Trainingseinheiten, Zusatzschichten und ein Musical zur Abwechslung – die deutsche Blindenfußball-Nationalmannschaft ist in Berlin angekommen und bereitet sich intensiv auf die Europameisterschaft vor, die vom 18. bis 26. August 2017 mitten in Deutschlands Hauptstadt stattfindet. In der Arena am Anhalter Bahnhof kämpfen unweit des Potsdamer Platzes zehn Mannschaften um Europas Krone. Es ist eine Premiere: Erstmals finden internationale Titelkämpfe im Blindenfußball auf deutschem Boden statt.
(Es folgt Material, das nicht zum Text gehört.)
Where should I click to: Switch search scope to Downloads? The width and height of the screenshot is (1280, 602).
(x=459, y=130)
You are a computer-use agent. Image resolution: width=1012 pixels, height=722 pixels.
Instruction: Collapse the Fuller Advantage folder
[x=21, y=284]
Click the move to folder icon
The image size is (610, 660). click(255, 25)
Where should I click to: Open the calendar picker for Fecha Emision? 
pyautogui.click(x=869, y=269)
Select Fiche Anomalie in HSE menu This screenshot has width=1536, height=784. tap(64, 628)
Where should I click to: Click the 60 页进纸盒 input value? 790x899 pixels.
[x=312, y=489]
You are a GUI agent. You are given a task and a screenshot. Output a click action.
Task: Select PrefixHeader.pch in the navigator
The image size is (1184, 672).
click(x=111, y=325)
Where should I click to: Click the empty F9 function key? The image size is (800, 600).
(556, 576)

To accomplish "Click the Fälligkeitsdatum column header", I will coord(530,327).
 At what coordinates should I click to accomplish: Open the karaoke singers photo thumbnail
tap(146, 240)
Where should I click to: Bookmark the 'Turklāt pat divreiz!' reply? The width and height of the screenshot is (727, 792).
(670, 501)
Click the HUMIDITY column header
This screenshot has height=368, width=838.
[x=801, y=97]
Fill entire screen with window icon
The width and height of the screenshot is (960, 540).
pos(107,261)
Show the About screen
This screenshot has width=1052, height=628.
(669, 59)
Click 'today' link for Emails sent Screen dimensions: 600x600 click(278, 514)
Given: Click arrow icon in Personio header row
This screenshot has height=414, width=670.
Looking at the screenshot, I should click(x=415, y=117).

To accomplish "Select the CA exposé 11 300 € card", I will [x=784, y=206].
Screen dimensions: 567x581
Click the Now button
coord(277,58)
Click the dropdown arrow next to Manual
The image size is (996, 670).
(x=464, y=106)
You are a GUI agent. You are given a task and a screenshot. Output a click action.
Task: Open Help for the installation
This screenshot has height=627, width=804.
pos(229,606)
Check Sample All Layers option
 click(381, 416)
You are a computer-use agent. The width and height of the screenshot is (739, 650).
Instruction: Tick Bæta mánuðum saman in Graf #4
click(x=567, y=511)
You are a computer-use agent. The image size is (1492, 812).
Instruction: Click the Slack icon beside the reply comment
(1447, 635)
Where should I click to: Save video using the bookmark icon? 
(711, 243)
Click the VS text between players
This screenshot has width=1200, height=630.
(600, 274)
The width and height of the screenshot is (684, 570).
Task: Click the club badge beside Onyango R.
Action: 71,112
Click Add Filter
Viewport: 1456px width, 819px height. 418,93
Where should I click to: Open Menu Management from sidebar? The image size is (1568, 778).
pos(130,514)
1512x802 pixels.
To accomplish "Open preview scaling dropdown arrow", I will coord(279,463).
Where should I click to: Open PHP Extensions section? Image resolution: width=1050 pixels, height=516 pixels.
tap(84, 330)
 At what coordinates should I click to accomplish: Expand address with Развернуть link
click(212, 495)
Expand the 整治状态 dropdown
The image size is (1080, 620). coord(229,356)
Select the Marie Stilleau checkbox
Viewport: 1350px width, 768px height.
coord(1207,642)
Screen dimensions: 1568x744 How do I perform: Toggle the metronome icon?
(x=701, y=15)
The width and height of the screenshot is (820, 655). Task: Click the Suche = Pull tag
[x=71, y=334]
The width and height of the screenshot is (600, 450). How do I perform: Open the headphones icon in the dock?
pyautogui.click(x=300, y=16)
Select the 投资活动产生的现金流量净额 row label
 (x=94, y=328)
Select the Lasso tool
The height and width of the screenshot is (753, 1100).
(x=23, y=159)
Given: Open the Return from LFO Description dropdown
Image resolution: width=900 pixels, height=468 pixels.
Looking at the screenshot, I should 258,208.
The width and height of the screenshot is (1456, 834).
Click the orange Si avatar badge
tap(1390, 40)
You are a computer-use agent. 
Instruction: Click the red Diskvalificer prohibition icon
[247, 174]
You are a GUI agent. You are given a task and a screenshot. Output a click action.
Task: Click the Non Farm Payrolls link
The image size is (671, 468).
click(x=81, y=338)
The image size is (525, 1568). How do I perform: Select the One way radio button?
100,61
Motiviert bis in die Haarspitzen starten die deutschen Blindenfußballer in die EM vor heimischer Kulisse. Foto: BSB/ Schmidt

Für das deutsche Team geht es nun in den verbleibenden Stunden bis zum Auftaktspiel am Freitag, 18. August, um 19.30 Uhr gegen Italien um den Feinschliff. „Wir haben uns intensiv vorbereitet und ziehen alle Register – ob Videoanalyse oder Mentaltraining. Es geht darum, die letzten Prozentpunkte herauszukitzeln, da die Mannschaften vom Leistungsvermögen eng beieinander liegen. Da können Kleinigkeiten entscheiden“, weiß Cheftrainer Ulrich Pfisterer. An der Motivation wird es freilich nicht scheitern. „Die Jungs machen sogar Extra-Einheiten und sind heiß, weil sie wissen, dass sie etwas Großartiges erreichen können. Das soll sie nicht hemmen, sondern beflügeln. Es ist guter, positiver Stress. Was gibt es schöneres, als mitten in Berlin eine EM austragen zu können und zu zeigen, dass auch in Deutschland Blindenfußball gespielt wird“, betont Pfisterer. Vorfreude statt Nervosität, das ist das Motto. „Wir sind hoch motiviert und freuen uns alle riesig auf das Turnier.“

2004 feierte Blindenfußball bei den Spielen in Athen paralympische Premiere. In Deutschland gibt es die Sportart erst seit elf Jahren, zu den Paralympics schaffte es die deutsche Auswahl noch nie. Das soll sich 2020 in Tokio unbedingt ändern. „Wir haben aufgeholt. Auf europäischer Ebene sind wir dabei und auf Augenhöhe, da kann alles passieren“, sagt Pfisterer. Einen großen EM-Favoriten gebe es jedenfalls nicht, findet der Cheftrainer. „Doch auch die anderen Nationen nehmen das Turnier sehr ernst und wollen etwas reißen. Schon unsere Vorrundengruppe hat es in sich.“

Zum dritten Mal in Folge trifft Deutschland in einer EM-Vorrunde auf Italien, Frankreich und England, dazu kommt Rumänien. Nach den vier Spielen will die Pfisterer-Elf den Einzug ins Halbfinale feiern. „Das wird schwierig, aber nicht unmöglich. Es liegen enge und spannende Duelle vor uns, da kann am Ende auch das Torverhältnis entscheidend sein“, sagt der Cheftrainer. So hofft er, dass beispielsweise die Stürmer Alican Pektas und der erst 17-jährige Jonathan Tönsing ihre Torjäger-Qualitäten unter Beweis stellen, auch Taime Kuttig und Alexander Fangmann suchen mit Tempo aus dem Mittelfeld immer wieder den Abschluss. „Wir haben verschiedene Spielertypen im Kader, was uns sehr variabel macht. Das könnte unsere große Stärke sein“, erklärt Ulrich Pfisterer.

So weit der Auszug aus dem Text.